Data to use:
□ □ □ □

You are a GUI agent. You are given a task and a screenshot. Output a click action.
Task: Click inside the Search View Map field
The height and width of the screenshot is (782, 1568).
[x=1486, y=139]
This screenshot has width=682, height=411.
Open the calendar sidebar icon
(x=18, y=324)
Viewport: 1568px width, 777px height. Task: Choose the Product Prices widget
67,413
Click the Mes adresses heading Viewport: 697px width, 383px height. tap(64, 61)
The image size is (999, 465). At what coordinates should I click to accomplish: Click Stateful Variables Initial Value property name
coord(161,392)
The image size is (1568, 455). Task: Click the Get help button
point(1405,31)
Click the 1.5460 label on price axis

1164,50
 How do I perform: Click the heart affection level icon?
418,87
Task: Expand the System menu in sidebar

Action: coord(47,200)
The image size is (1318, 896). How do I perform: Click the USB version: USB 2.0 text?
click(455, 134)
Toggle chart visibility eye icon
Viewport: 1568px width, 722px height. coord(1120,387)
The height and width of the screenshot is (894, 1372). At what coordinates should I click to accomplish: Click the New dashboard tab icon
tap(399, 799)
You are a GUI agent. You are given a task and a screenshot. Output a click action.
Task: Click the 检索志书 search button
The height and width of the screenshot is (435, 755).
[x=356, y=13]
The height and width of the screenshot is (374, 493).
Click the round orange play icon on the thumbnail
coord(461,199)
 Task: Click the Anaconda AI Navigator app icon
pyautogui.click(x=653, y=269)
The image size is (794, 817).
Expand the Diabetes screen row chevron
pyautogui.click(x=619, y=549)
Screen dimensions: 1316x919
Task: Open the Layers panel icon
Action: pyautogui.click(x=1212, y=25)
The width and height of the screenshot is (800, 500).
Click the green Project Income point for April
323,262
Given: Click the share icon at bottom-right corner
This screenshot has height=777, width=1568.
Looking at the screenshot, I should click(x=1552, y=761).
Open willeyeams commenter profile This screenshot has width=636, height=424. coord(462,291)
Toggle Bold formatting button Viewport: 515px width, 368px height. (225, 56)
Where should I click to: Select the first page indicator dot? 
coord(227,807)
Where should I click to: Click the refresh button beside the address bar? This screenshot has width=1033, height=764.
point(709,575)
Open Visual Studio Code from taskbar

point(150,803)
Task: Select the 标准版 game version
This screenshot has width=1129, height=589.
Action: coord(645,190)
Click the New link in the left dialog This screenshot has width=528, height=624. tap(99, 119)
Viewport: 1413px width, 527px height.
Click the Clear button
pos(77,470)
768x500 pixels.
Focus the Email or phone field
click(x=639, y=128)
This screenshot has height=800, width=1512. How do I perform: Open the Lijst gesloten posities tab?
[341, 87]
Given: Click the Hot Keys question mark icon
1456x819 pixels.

□ □ □ □

Given task: Rewrite all of the material with every instance of "image size" changed to "frame size" and nothing else altered.

Result of the exercise:
You are a GUI agent. You are given a task and a screenshot. Output a click action.
Task: Click inside the Search View Map field
The height and width of the screenshot is (782, 1568).
[x=1486, y=139]
This screenshot has width=682, height=411.
Open the calendar sidebar icon
(x=18, y=324)
Viewport: 1568px width, 777px height. Task: Choose the Product Prices widget
67,413
Click the Mes adresses heading Viewport: 697px width, 383px height. tap(64, 61)
The frame size is (999, 465). At what coordinates should I click to accomplish: Click Stateful Variables Initial Value property name
coord(161,392)
The frame size is (1568, 455). Task: Click the Get help button
point(1405,31)
Click the 1.5460 label on price axis

1164,50
 How do I perform: Click the heart affection level icon?
418,87
Task: Expand the System menu in sidebar

Action: coord(47,200)
The frame size is (1318, 896). How do I perform: Click the USB version: USB 2.0 text?
click(455, 134)
Toggle chart visibility eye icon
Viewport: 1568px width, 722px height. coord(1120,387)
The height and width of the screenshot is (894, 1372). At what coordinates should I click to accomplish: Click the New dashboard tab icon
tap(399, 799)
You are a GUI agent. You are given a task and a screenshot. Output a click action.
Task: Click the 检索志书 search button
The height and width of the screenshot is (435, 755).
[x=356, y=13]
The height and width of the screenshot is (374, 493).
Click the round orange play icon on the thumbnail
coord(461,199)
 Task: Click the Anaconda AI Navigator app icon
pyautogui.click(x=653, y=269)
The frame size is (794, 817).
Expand the Diabetes screen row chevron
pyautogui.click(x=619, y=549)
Screen dimensions: 1316x919
Task: Open the Layers panel icon
Action: pyautogui.click(x=1212, y=25)
The width and height of the screenshot is (800, 500).
Click the green Project Income point for April
323,262
Given: Click the share icon at bottom-right corner
This screenshot has height=777, width=1568.
Looking at the screenshot, I should click(x=1552, y=761).
Open willeyeams commenter profile This screenshot has width=636, height=424. coord(462,291)
Toggle Bold formatting button Viewport: 515px width, 368px height. (225, 56)
Where should I click to: Select the first page indicator dot? 
coord(227,807)
Where should I click to: Click the refresh button beside the address bar? This screenshot has width=1033, height=764.
point(709,575)
Open Visual Studio Code from taskbar

point(150,803)
Task: Select the 标准版 game version
This screenshot has width=1129, height=589.
Action: coord(645,190)
Click the New link in the left dialog This screenshot has width=528, height=624. tap(99, 119)
Viewport: 1413px width, 527px height.
Click the Clear button
pos(77,470)
768x500 pixels.
Focus the Email or phone field
click(x=639, y=128)
This screenshot has height=800, width=1512. How do I perform: Open the Lijst gesloten posities tab?
[341, 87]
Given: Click the Hot Keys question mark icon
1456x819 pixels.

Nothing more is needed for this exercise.